Copy verbatim the block of lines in the entries below whose first line contains "Instruction: Expand the Tasks dropdown" and whose last line contains "Click the chat". Leave out all other lines.

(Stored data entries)
- Opening Delimiter -
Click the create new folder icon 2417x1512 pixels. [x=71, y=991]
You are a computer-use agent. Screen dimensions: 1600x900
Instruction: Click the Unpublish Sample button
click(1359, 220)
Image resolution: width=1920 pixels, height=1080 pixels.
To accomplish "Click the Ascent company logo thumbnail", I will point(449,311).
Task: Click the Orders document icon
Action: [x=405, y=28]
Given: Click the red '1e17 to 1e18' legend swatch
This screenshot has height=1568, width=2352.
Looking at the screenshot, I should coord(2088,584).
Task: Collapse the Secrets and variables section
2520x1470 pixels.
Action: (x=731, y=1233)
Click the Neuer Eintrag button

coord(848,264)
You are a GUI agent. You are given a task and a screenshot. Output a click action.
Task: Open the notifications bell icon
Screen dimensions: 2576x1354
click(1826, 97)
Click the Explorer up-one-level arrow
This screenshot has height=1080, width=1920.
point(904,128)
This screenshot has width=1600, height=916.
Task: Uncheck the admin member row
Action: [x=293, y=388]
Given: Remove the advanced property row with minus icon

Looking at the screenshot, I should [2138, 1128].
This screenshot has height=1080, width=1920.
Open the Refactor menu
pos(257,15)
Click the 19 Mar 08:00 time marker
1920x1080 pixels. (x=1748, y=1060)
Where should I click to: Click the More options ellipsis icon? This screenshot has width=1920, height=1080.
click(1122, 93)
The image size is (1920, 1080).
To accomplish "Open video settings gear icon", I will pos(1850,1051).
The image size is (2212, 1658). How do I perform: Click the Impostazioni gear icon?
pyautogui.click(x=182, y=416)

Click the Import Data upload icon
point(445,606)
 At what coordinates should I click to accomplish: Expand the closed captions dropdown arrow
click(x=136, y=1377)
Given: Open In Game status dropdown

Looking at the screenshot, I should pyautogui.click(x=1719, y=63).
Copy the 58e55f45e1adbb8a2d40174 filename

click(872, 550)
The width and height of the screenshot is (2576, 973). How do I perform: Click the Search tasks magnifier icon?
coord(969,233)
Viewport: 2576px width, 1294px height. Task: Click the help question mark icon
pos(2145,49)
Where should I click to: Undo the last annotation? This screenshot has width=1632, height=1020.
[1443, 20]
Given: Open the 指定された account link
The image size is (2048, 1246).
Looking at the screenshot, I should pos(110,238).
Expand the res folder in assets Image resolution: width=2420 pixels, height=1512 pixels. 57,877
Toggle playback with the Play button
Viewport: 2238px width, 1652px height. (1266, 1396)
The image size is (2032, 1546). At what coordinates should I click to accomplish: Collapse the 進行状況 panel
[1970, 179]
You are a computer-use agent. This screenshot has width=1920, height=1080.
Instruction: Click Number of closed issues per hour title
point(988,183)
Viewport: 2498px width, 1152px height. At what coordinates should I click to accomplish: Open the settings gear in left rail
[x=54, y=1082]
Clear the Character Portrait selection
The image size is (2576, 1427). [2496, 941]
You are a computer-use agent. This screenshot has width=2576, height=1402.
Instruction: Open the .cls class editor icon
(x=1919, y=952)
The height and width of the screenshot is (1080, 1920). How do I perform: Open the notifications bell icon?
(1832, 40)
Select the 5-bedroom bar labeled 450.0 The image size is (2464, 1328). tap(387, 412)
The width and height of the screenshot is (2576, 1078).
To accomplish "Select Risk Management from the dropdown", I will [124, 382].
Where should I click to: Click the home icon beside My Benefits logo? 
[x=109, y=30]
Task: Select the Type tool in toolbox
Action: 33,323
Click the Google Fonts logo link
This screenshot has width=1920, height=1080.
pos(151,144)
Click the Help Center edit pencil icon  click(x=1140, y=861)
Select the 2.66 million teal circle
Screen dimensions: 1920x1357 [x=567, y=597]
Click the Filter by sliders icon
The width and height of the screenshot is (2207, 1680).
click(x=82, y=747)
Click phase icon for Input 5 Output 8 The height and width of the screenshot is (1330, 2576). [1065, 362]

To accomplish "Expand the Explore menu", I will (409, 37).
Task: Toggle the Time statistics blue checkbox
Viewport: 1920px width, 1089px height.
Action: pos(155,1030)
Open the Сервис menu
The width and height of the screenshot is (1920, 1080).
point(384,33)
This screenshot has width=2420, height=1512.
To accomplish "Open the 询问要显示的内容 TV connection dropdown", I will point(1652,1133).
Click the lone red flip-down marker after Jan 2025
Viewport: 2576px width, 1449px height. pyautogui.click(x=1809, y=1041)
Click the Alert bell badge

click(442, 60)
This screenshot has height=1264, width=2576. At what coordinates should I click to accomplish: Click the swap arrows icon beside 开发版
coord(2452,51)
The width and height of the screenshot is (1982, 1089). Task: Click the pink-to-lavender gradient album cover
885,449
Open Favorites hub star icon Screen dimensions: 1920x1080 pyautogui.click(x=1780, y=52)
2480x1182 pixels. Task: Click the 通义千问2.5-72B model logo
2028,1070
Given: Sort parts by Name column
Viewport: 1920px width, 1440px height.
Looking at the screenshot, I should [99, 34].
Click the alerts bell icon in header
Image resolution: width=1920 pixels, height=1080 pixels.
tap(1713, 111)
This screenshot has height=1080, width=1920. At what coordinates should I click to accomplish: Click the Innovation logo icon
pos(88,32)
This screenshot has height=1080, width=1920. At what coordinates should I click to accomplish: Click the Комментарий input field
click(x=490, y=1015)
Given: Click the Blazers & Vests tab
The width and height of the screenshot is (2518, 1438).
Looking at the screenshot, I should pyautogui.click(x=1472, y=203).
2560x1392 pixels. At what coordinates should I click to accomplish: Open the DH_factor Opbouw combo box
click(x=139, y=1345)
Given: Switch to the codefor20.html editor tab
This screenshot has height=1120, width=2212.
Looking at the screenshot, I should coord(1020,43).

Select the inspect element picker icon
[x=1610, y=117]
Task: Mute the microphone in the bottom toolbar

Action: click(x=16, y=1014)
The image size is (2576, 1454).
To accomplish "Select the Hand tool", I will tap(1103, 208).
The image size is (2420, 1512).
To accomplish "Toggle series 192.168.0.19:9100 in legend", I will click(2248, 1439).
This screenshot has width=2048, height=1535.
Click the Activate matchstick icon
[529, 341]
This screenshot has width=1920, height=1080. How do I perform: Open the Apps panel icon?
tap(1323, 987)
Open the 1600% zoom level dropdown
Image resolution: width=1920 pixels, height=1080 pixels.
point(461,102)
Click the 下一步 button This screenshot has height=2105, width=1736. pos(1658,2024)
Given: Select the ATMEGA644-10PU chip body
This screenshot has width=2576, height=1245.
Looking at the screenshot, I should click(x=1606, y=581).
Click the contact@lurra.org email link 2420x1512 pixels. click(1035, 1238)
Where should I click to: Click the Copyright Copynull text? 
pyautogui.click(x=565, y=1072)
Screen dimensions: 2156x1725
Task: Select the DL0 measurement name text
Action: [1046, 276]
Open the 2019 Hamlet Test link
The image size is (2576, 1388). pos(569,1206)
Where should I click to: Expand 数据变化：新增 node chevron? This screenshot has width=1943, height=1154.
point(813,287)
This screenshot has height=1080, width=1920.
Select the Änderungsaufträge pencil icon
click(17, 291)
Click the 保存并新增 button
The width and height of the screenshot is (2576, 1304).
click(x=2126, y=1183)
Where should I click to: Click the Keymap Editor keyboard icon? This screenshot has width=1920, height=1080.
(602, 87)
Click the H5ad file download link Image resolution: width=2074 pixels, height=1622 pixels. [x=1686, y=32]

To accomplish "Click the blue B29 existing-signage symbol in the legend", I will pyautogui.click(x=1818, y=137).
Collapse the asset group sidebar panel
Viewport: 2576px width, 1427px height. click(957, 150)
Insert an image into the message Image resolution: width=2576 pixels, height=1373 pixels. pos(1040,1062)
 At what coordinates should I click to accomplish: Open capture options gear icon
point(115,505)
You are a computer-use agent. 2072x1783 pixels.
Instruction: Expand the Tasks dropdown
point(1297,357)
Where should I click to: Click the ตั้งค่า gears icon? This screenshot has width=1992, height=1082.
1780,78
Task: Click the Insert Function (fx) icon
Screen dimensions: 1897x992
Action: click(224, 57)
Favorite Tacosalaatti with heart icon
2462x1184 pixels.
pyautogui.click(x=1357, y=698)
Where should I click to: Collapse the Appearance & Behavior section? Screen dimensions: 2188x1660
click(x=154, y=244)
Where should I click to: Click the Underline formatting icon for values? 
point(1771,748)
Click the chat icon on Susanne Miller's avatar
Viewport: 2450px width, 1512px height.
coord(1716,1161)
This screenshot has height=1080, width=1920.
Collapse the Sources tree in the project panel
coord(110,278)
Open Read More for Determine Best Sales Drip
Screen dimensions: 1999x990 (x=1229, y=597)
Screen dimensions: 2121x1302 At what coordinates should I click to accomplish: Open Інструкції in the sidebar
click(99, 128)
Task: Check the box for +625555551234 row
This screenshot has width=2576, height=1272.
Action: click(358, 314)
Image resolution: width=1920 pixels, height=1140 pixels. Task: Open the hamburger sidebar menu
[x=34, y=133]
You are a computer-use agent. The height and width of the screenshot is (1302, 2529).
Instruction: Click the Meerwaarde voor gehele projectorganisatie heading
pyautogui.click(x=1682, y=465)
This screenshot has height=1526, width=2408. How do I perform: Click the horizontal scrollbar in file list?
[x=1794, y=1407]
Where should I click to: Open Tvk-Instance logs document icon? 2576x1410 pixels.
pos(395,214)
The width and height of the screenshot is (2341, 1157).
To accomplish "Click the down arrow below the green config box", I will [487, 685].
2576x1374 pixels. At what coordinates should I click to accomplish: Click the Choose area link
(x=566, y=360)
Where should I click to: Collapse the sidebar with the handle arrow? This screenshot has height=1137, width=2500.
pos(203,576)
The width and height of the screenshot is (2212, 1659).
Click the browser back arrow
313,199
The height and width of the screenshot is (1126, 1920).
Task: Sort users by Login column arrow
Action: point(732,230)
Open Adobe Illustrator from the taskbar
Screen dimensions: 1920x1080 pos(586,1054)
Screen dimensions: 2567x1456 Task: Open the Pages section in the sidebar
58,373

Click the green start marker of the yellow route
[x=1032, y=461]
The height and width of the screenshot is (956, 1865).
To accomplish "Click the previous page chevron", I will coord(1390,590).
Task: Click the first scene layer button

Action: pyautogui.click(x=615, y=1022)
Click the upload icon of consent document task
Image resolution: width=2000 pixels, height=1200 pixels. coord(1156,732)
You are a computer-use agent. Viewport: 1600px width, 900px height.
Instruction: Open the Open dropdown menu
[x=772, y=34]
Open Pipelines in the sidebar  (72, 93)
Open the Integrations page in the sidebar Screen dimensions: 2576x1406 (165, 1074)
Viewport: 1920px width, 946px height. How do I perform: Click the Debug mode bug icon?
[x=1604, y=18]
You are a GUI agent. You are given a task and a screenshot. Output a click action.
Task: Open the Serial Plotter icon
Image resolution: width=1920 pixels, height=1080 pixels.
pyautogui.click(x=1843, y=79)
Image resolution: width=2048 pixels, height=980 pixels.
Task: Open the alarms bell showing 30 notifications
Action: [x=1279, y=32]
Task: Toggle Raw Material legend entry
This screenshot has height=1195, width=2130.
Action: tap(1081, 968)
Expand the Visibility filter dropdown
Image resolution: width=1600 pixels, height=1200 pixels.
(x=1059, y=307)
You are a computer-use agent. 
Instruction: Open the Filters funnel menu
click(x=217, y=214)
- Closing Delimiter -
OUTPUT OF THE TASK:
Instruction: Expand the Tasks dropdown
point(1297,357)
Where should I click to: Click the ตั้งค่า gears icon? This screenshot has width=1992, height=1082.
1780,78
Task: Click the Insert Function (fx) icon
Screen dimensions: 1897x992
Action: click(224, 57)
Favorite Tacosalaatti with heart icon
2462x1184 pixels.
pyautogui.click(x=1357, y=698)
Where should I click to: Collapse the Appearance & Behavior section? Screen dimensions: 2188x1660
click(x=154, y=244)
Where should I click to: Click the Underline formatting icon for values? 
point(1771,748)
Click the chat icon on Susanne Miller's avatar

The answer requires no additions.